** Data in this exercise follows **
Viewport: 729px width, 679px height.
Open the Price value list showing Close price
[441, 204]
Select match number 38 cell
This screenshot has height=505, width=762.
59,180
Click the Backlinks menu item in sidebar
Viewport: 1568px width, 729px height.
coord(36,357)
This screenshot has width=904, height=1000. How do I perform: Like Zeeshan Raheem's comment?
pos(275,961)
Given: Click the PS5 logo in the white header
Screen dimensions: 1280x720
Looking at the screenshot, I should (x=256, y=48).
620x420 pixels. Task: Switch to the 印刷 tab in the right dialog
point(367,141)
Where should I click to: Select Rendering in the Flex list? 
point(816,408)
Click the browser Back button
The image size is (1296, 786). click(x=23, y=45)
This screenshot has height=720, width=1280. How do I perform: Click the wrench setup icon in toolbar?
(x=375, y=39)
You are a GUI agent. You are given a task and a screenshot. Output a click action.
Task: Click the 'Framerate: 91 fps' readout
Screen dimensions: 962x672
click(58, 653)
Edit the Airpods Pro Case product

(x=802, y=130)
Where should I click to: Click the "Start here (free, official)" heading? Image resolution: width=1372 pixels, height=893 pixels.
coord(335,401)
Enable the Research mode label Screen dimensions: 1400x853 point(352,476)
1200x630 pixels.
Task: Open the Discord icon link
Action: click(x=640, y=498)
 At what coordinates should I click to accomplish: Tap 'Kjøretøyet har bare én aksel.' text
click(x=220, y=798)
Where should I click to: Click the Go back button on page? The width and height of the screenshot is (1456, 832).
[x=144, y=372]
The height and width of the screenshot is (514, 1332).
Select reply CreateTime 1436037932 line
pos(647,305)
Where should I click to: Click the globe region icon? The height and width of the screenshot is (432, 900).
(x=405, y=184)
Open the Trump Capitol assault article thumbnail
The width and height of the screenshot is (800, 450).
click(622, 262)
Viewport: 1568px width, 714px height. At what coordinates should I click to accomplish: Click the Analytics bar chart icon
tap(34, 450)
** End of Data in this exercise **
> _Problem to solve_
Your reply must reproduce all records above exactly.

> _Your response_
Viewport: 729px width, 679px height.
Open the Price value list showing Close price
[441, 204]
Select match number 38 cell
This screenshot has height=505, width=762.
59,180
Click the Backlinks menu item in sidebar
Viewport: 1568px width, 729px height.
coord(36,357)
This screenshot has width=904, height=1000. How do I perform: Like Zeeshan Raheem's comment?
pos(275,961)
Given: Click the PS5 logo in the white header
Screen dimensions: 1280x720
Looking at the screenshot, I should (x=256, y=48).
620x420 pixels. Task: Switch to the 印刷 tab in the right dialog
point(367,141)
Where should I click to: Select Rendering in the Flex list? 
point(816,408)
Click the browser Back button
The image size is (1296, 786). click(x=23, y=45)
This screenshot has height=720, width=1280. How do I perform: Click the wrench setup icon in toolbar?
(x=375, y=39)
You are a GUI agent. You are given a task and a screenshot. Output a click action.
Task: Click the 'Framerate: 91 fps' readout
Screen dimensions: 962x672
click(58, 653)
Edit the Airpods Pro Case product

(x=802, y=130)
Where should I click to: Click the "Start here (free, official)" heading? Image resolution: width=1372 pixels, height=893 pixels.
coord(335,401)
Enable the Research mode label Screen dimensions: 1400x853 point(352,476)
1200x630 pixels.
Task: Open the Discord icon link
Action: click(x=640, y=498)
 At what coordinates should I click to accomplish: Tap 'Kjøretøyet har bare én aksel.' text
click(x=220, y=798)
Where should I click to: Click the Go back button on page? The width and height of the screenshot is (1456, 832).
[x=144, y=372]
The height and width of the screenshot is (514, 1332).
Select reply CreateTime 1436037932 line
pos(647,305)
Where should I click to: Click the globe region icon? The height and width of the screenshot is (432, 900).
(x=405, y=184)
Open the Trump Capitol assault article thumbnail
The width and height of the screenshot is (800, 450).
click(622, 262)
Viewport: 1568px width, 714px height. At what coordinates should I click to accomplish: Click the Analytics bar chart icon
tap(34, 450)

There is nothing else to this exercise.